Text Block Start

So after a bit of back and forth, and another round of two of drinks, it was time to call it a night, and head on home. Tempers had calmed, and there was an ease in the air, after the heated discussion. We all donned our winter attire, paid the bill, and marched off into the dark, cold, very slippery, night. I should mention that it had been snowing that night as well. As we exited the Crab Shack, Michael seeing the snow wanted to tear off into the parking lot. I had told him just prior to that to be careful, as it was very slippery, he would fall down if he wasn’t careful. He started to dart off immediately after my warning, got about 3 steps as he yelled out “SNO…”, followed by a WHUMP, which was then followed by screams of tears, and pain as the little prick Michael did a face plant in the parking lot, which naturally sent me into fits of laughter, a fit of laughter that I didn’t know I had in me. I laughed harder than I had at any time in my life, which earned me some very harsh looks from my wife, and our friend. My laughter quickly turned to me yelling out “OH, FU” as I started away from the door, followed by an even louder THUNK sound as my fall was broken by my face on the frozen over, gravel parking lot of the Crab Shack.
As you may recall from the first paragraph, I had a nice winter coat on with really nice, deep pockets, which is exactly where my hands were safely, and warmly snuggled, completely useless to me, as I fell forward, unable to stop my momentum from taking me down into a face plant of my own. As my face bounced off the gravel, and settled onto the icy rocks, I started to howl with laughter, as if I was some lunatic that recently escaped from the hospital. My wife, and our friend came running over to me to see if I was OK, as they had seen how hard I had hit, and how I had landed. It was then that they starting laughing in delight at my plight, proclaiming that I got exactly what I deserved for laughing at a 4 yr old for falling on the ice. I kept laughing, I couldn’t agree more, I did deserve exactly what I got that night. My face was on fire, and it felt like it was swelling up to about 4 rimes it’s normal size, and there was blood. Lots of blood. I had fallen literally face first onto frozen over gravel, and I had the marks to prove it. My face was scraped up, I had a bloody nose, a black eye, and looked like I had just gone 15 rounds with Apollo Creed. Karma had come down, and made me her bitch right in front of everyone.

Text Block End
Extracted records Block Start

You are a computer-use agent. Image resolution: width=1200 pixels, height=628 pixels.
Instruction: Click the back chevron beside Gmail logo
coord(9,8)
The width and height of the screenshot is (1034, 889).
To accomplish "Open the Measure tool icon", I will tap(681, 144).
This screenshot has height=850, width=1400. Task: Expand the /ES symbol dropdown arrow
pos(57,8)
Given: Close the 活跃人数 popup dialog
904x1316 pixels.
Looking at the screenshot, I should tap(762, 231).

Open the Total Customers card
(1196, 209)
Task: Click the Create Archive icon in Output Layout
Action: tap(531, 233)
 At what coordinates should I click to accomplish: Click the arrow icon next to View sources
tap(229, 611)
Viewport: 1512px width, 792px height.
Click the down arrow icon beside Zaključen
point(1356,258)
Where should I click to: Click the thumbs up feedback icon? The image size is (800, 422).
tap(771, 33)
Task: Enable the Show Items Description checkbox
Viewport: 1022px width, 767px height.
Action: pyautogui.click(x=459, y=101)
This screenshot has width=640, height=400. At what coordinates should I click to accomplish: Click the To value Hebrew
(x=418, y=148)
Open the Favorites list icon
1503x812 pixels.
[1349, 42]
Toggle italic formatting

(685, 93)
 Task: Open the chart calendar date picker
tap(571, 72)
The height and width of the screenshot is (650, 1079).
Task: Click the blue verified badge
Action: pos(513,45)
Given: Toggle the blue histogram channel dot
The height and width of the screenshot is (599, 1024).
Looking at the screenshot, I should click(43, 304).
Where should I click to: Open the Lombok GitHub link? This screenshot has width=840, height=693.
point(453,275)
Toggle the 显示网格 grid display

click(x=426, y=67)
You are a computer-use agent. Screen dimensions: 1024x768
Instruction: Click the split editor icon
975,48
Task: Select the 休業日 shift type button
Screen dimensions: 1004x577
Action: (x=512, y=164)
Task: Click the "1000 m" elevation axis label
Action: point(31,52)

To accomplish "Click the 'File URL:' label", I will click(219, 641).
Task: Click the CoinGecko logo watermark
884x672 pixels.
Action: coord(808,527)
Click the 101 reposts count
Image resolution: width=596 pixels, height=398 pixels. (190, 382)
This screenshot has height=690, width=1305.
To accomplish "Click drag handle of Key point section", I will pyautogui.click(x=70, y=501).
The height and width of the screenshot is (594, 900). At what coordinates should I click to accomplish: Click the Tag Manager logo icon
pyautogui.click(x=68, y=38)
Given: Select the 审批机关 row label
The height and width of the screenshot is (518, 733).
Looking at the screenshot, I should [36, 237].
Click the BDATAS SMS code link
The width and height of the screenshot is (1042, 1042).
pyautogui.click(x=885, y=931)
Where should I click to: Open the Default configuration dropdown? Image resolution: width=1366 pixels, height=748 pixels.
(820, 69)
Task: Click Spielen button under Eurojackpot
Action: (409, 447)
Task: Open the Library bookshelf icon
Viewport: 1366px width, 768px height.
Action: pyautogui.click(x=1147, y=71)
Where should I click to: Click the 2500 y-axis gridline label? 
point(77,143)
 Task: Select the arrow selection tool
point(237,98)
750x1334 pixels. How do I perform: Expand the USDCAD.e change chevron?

Extracted records Block End

(Work task)
In the story about the fall outside the Crab Shack, why couldn't the narrator stop his own face plant? Explain in one to three sentences.

(Written solution)
His hands were tucked warmly inside the deep pockets of his winter coat, which left them useless to him. As he fell forward, he couldn't stop his momentum and went face first onto the frozen gravel.